But... no. There was definitely too much excitement bubbling up right now for him to think of anything relative.
Fa... what? Father? Some of his father's something, possibly, and now his interest was entirely piqued. "Some things, what kinds of things," he shot back, automatically, less a question anymore and more of a demand. His head jerked towards the dresser a second time then, eyes narrowing at the other man. "Show me."
People tended to underestimate Mohinder -- even his parents had always done so. He wasn't happy about it, but at least he could use it to his advantage from time to time. If Sylar wanted to keep on thinking he was really that oblivious, then let him.

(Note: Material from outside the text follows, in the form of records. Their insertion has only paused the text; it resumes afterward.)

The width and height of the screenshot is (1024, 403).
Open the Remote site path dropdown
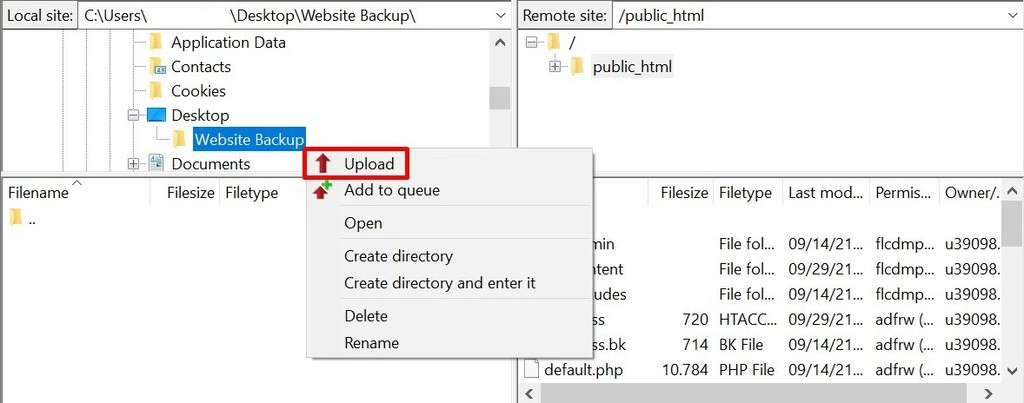1009,16
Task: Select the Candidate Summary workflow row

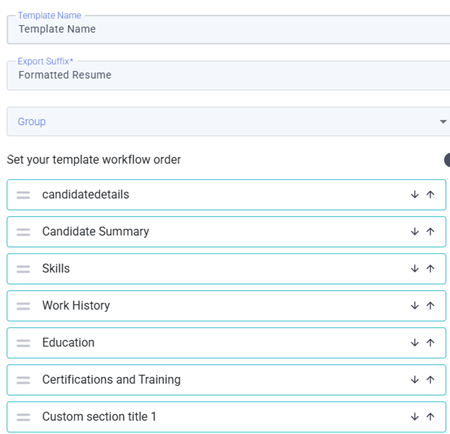Action: [226, 232]
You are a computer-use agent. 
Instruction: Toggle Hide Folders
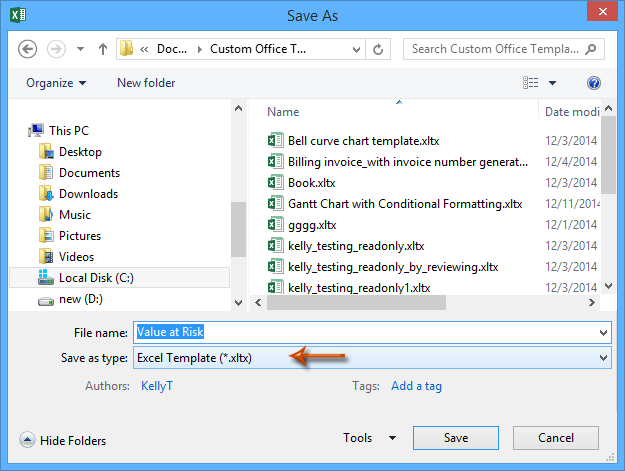point(63,440)
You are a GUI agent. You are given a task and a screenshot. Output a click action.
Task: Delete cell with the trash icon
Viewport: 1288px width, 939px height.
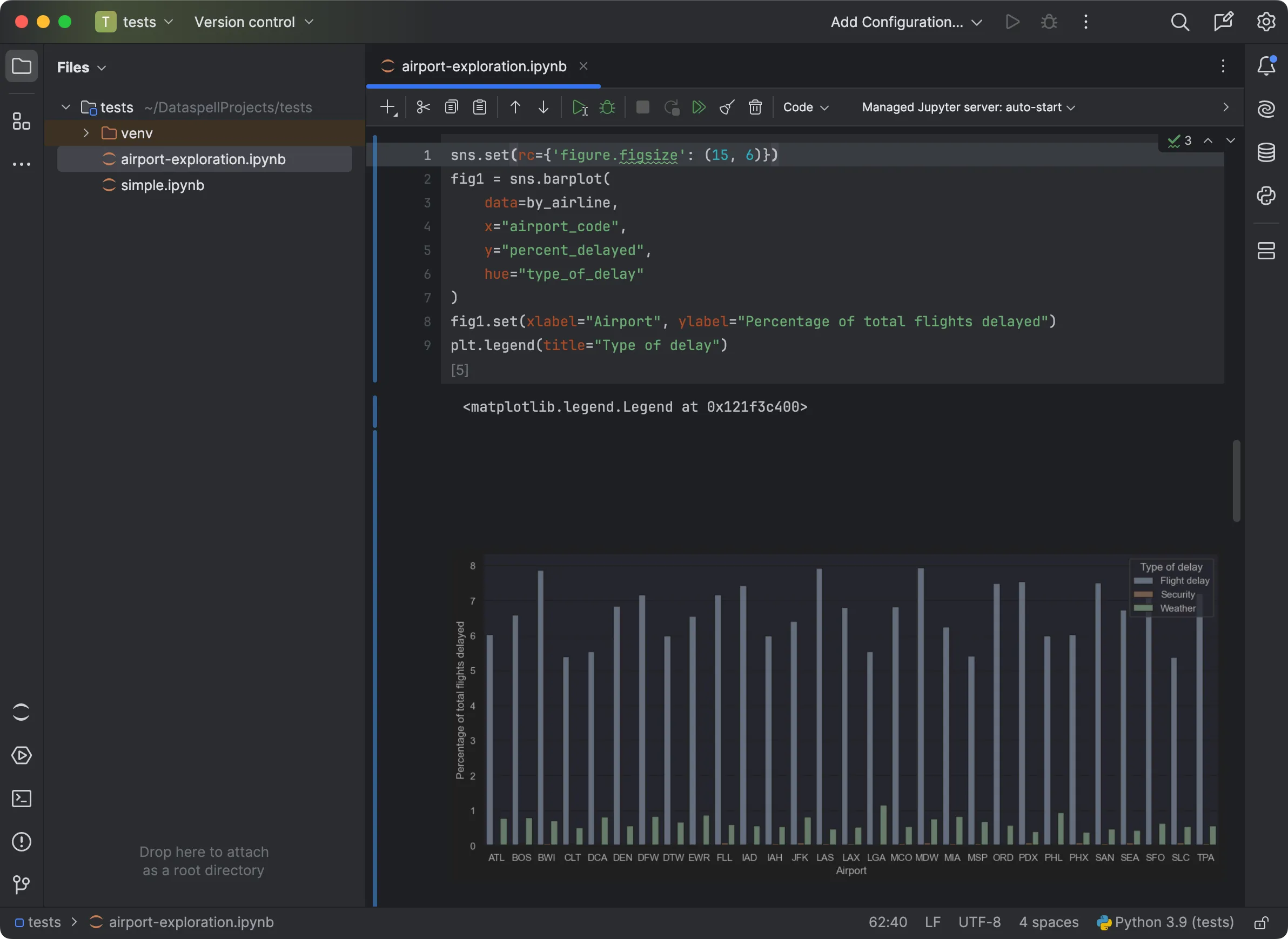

Meanwhile, Mohinder thought, he was going to start keeping his protection on him. He watched Sylar keenly, waiting for the exact moment the madman's eyes left him for the dresser and its fabricated prize. As soon as they did, Mohinder reached into the nightstand behind him and grabbed the little canister that lay inside, shoving it into his back pocket. By the time Sylar looked back at him, his arms were folded across his chest and he was shifting nervously from foot to foot, bumping the open drawer of the nightstand in his anxiety. Mohinder hoped that was enough to cover the noise.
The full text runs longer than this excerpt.